== やること ==
• A. 記者会見の文章によると、この教育長定例記者会見は何月何日に行われましたか。
• B. 記者会見の文章から「事業内容でございますが、3点」を含むところで始まり「そういう各種学習の手法です。」で終わる部分をもう一度書き、その中の「ドリルアプリ」を「学習アプリ」に置き換えてください。

== 本文の抜粋 ==
令和2年2月 教育長定例記者会見

教育委員会では、令和2年2月21日(金)、教育長定例記者会見を実施しました。
内容は下記のとおりです。

会見要旨

令和2年度新規・主要事業について

来年度の予算の主なものについて、今日はご説明をさせていただきます。まず1ページです。県立学校先端技術活用推進事業でございます。まず現況・課題というところでございますけれども、現在、Society5.0という言葉を耳にすることが多くなりましたけども、これからの社会に生きる子供たちにとって、ICTを基盤とした先端技術等を活用した教育が求められております。
こういう時代背景のもとで、子供たちが1人1台の端末を活用して、個別最適化された学びとか、遠隔授業、そういうことを充実させるために、ICT環境整備というのは急務であると考えております。
そこで、必要性・ねらいでございますけども、この事業では、中高一貫教育校において、生徒が1人1台の端末を活用できるICT環境整備を行うとともに、遠隔教育とか、個別最適化された学習、クラウドサービスなどの先端技術を活用した教育活動を推進して参ります。
事業内容でございますが、3点ございます。一つ目が端末の整備、二つ目が遠隔教育、クラウドサービス等の学習環境の整備、三つ目が研修やICT支援員等のフォローアップと書かせていただきました。端末の整備についてでございますが、国の補正予算を活用して、整備したいと考えております。そして、遠隔教育、クラウドサービススタート等の学習環境の整備でございますが、遠隔教育を行うための、カメラとかマイク、それから大型テレビ装置モニタなどの機器の整備を行っていきたいと思っていますし、クラウドサービスについては、各自の学び、生徒一人一人の学びを記録するもの、あるいは、個別に最適化された学習を行うためのドリルアプリ、あるいは、複数の生徒同士で共同的に学ぶためのシステムを、導入したいと考えております。
ここで個別最適化という言葉はなかなか耳に馴染まないかもしれませんが、従来であれば、例えば、テストの問題はみんな同じテスト問題をやって、間違ったときに、次に先生が出す問題っていうのは、私たちは,みんな同じ問題を出してやってご覧という形で、やってきたのが今までの学校でした。
個別最適化後、例えば私がコンピューターを使って問題を解いて間違ったときに、どこでどんな間違いをしたかというのをAIが判断をして、この生徒には次にこの問題を出した方がいい、別の生徒は同じ間違いでも、こっちの問題がいい。そういうことを判断しながら、その生徒に合った問題をどんどん学習していく、そういう各種学習の手法です。

== データ項目 ==
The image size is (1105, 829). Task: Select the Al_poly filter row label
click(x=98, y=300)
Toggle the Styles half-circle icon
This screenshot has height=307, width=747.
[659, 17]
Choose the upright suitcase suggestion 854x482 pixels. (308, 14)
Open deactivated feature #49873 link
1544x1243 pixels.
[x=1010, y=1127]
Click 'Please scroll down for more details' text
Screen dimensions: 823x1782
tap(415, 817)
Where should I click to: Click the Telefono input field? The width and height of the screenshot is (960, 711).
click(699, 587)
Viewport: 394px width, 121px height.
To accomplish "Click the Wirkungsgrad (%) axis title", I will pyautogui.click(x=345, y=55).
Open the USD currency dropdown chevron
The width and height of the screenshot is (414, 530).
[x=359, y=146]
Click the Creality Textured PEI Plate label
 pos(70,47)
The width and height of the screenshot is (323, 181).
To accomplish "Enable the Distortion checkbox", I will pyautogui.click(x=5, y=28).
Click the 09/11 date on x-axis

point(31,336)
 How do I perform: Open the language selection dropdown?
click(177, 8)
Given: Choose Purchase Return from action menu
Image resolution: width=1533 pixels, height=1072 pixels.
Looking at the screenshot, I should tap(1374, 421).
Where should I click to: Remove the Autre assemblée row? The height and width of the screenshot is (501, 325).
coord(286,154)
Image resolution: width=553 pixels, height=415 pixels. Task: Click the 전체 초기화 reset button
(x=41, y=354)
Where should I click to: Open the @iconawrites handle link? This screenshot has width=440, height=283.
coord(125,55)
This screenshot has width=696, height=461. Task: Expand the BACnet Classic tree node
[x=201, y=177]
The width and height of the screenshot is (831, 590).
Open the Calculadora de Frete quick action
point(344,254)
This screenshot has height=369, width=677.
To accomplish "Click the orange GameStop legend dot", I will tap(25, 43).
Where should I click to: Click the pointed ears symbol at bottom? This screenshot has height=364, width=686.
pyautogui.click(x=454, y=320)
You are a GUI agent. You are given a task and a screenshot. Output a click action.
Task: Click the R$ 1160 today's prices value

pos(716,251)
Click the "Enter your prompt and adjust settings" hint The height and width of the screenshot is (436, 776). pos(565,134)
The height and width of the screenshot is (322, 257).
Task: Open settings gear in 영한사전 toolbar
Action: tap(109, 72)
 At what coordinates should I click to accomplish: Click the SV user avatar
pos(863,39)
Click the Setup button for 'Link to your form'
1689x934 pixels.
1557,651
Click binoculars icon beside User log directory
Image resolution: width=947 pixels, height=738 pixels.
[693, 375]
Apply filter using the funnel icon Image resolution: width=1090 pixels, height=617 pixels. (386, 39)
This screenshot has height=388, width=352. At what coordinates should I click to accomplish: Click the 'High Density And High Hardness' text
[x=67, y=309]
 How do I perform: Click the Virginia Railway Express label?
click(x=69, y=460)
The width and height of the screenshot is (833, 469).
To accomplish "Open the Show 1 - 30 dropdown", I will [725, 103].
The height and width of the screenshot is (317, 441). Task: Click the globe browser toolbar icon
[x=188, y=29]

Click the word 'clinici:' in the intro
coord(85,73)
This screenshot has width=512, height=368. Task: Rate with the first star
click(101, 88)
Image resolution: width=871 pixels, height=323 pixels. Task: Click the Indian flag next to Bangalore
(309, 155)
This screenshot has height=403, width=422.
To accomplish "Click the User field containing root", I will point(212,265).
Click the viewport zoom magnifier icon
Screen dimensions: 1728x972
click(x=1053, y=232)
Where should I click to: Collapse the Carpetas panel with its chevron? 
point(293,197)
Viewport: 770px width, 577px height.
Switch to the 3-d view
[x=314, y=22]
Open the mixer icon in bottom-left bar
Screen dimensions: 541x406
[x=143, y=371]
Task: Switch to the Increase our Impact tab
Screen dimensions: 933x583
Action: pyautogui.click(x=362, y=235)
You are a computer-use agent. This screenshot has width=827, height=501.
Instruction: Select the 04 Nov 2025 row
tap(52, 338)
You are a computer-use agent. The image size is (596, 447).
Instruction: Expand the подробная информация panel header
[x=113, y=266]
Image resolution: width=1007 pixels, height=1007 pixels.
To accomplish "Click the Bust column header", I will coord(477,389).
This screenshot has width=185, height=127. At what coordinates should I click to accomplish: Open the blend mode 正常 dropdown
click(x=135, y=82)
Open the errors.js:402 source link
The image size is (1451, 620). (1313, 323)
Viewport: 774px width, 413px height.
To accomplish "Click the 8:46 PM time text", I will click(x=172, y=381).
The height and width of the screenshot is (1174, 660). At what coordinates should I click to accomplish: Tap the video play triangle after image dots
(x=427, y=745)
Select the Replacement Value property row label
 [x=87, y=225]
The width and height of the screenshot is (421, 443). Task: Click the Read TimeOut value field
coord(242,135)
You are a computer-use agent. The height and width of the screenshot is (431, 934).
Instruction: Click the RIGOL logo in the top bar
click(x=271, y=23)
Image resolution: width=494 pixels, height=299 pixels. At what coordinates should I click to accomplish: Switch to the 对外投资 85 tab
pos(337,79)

== 解答 ==
• A. 令和2年2月21日(金)です。

• B.
事業内容でございますが、3点ございます。一つ目が端末の整備、二つ目が遠隔教育、クラウドサービス等の学習環境の整備、三つ目が研修やICT支援員等のフォローアップと書かせていただきました。端末の整備についてでございますが、国の補正予算を活用して、整備したいと考えております。そして、遠隔教育、クラウドサービススタート等の学習環境の整備でございますが、遠隔教育を行うための、カメラとかマイク、それから大型テレビ装置モニタなどの機器の整備を行っていきたいと思っていますし、クラウドサービスについては、各自の学び、生徒一人一人の学びを記録するもの、あるいは、個別に最適化された学習を行うための学習アプリ、あるいは、複数の生徒同士で共同的に学ぶためのシステムを、導入したいと考えております。
ここで個別最適化という言葉はなかなか耳に馴染まないかもしれませんが、従来であれば、例えば、テストの問題はみんな同じテスト問題をやって、間違ったときに、次に先生が出す問題っていうのは、私たちは,みんな同じ問題を出してやってご覧という形で、やってきたのが今までの学校でした。
個別最適化後、例えば私がコンピューターを使って問題を解いて間違ったときに、どこでどんな間違いをしたかというのをAIが判断をして、この生徒には次にこの問題を出した方がいい、別の生徒は同じ間違いでも、こっちの問題がいい。そういうことを判断しながら、その生徒に合った問題をどんどん学習していく、そういう各種学習の手法です。